### Using the information
**1.** According to the article on fees for offshore gaming locators, how much does the Cagayan Economic Zone Authority charge POGOs for a master license?
**2.** Continue the article on fees for offshore gaming locators, starting right after its last sentence.

### Text
################
THE Fiscal Incentives Review Board (FIRB) said investment promotion agencies (IPAs) need to harmonize the fees for locators from the Philippine Offshore Gaming Operator (POGO) industry, after finding wide disparities in the charges collected by various economic zones.

Finance Secretary and Fiscal Incentives Review Board (FIRB) Chairman Carlos G. Dominguez III ordered the FIRB Secretariat to rationalize fee structures across the industry, the Department of Finance (DoF) said in a statement.

“Clearly, there is no uniformity in the fees charged by the IPAs to their registered POGO companies when in fact, they all fall under the same type of project,” according to Assistant Secretary and FIRB Secretariat Head Juvy C. Danofrata.

According to IPA reports to the FIRB Secretariat, the Cagayan Economic Zone Authority (CEZA) charges POGOs a $200,000 application and processing fee and $500,000 for a master license for interactive gaming and land-based casino operations.

 Other IPAs charge application, processing, and renewal fees for e-casino and sports betting of between $10,000 and $25,000.

 For POGO service providers including those offering business process outsourcing (BPO) and information technology (IT) support services, the application, processing, and renewal fees range between $10,000 and $50,000.
################
### The data
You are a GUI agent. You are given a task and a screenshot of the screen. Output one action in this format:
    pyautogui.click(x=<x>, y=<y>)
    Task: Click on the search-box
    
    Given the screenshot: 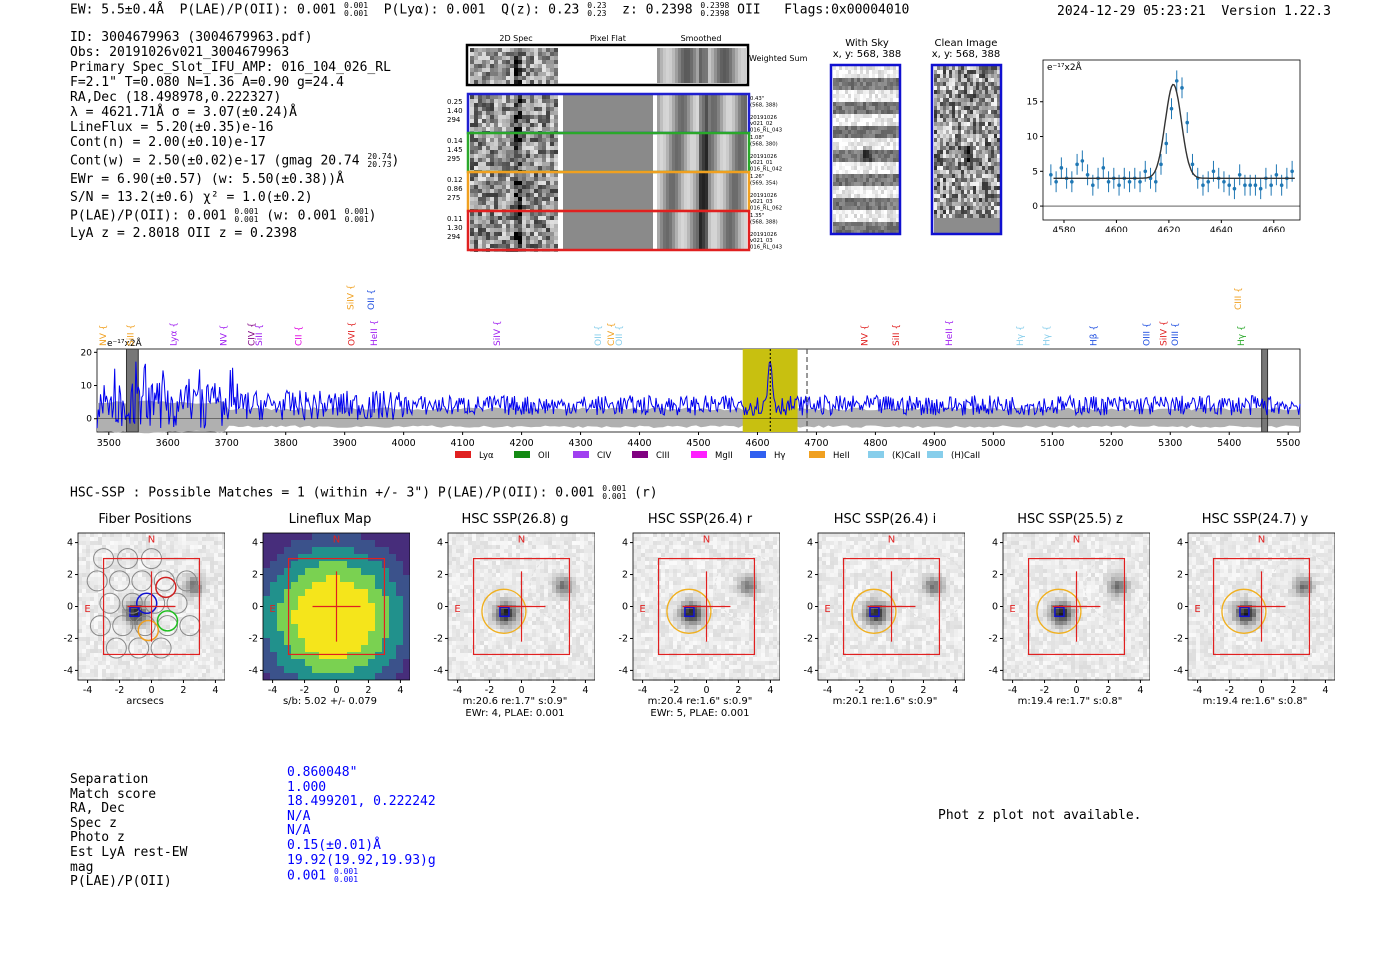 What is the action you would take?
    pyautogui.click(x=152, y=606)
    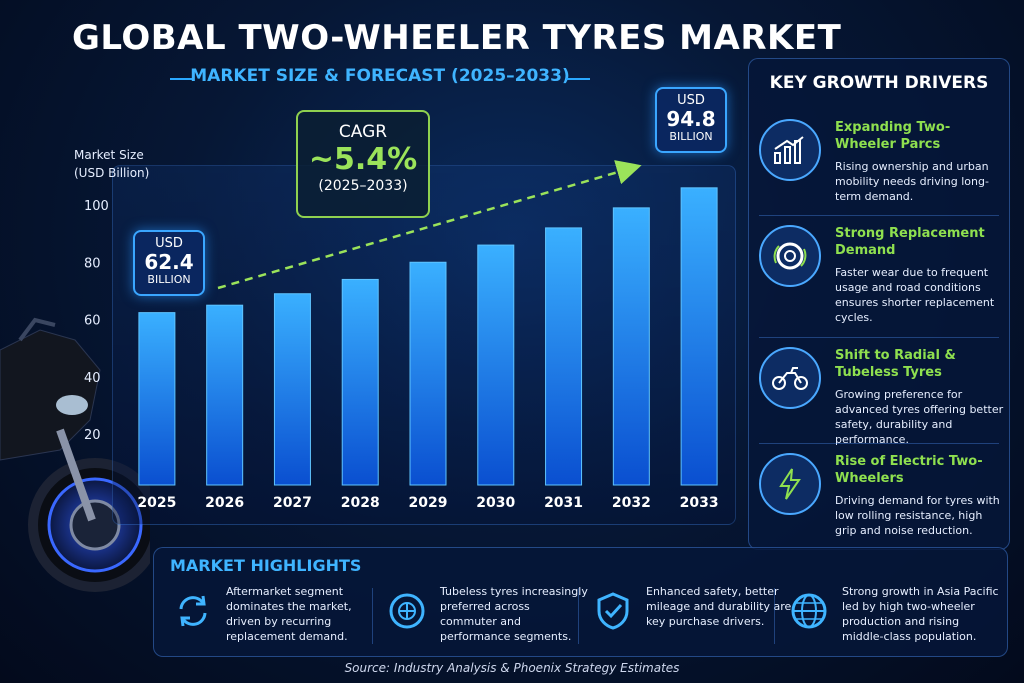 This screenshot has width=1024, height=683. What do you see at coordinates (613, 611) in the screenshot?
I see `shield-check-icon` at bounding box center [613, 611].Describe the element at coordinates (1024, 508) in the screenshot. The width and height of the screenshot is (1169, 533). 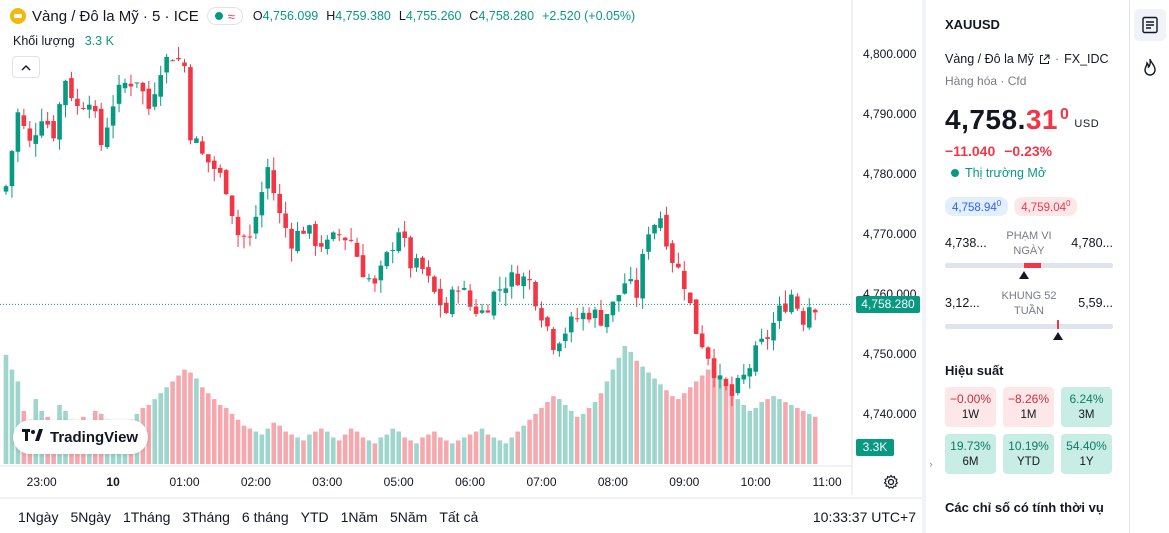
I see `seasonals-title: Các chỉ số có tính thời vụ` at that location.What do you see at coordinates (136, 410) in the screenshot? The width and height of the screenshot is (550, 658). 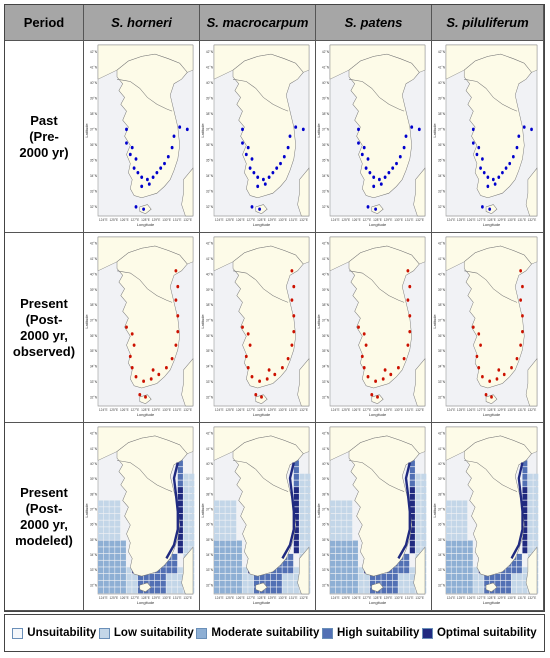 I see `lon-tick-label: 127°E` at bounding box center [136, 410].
################
### Answers per task
**1.** $500,000 for a master license for interactive gaming and land-based casino operations.

**2.**
According to Secretariat data, CEZA has 32 registered POGO licensees and service providers. Three service providers are registered with the Authority of the Freeport Area of Bataan (AFAB), five with Clark Development Corp. (CDC), and one with the Subic Bay Metropolitan Authority (SBMA).

 Ms. Danofrata  added, “The FIRB Secretariat has been instructed by Secretary and Board chairman Dominguez to look into the inconsistent charges set by the IPAs, which most likely does not only apply to the POGOs registered under them, with the end view of streamlining the collection and use of such fees charged investors or locators.”

Ms. Danofrata cited Section 297 (A) of the National Internal Revenue Code (NIRC) of 1997, as amended by the Corporate Recovery and Tax Incentives for Enterprises (CREATE) Act, which grants the authority to the FIRB to exercise policy-making and oversight functions on the administration and grant of tax incentives. Its authority in this case derives from the IPA fees forming part of the incentives regime.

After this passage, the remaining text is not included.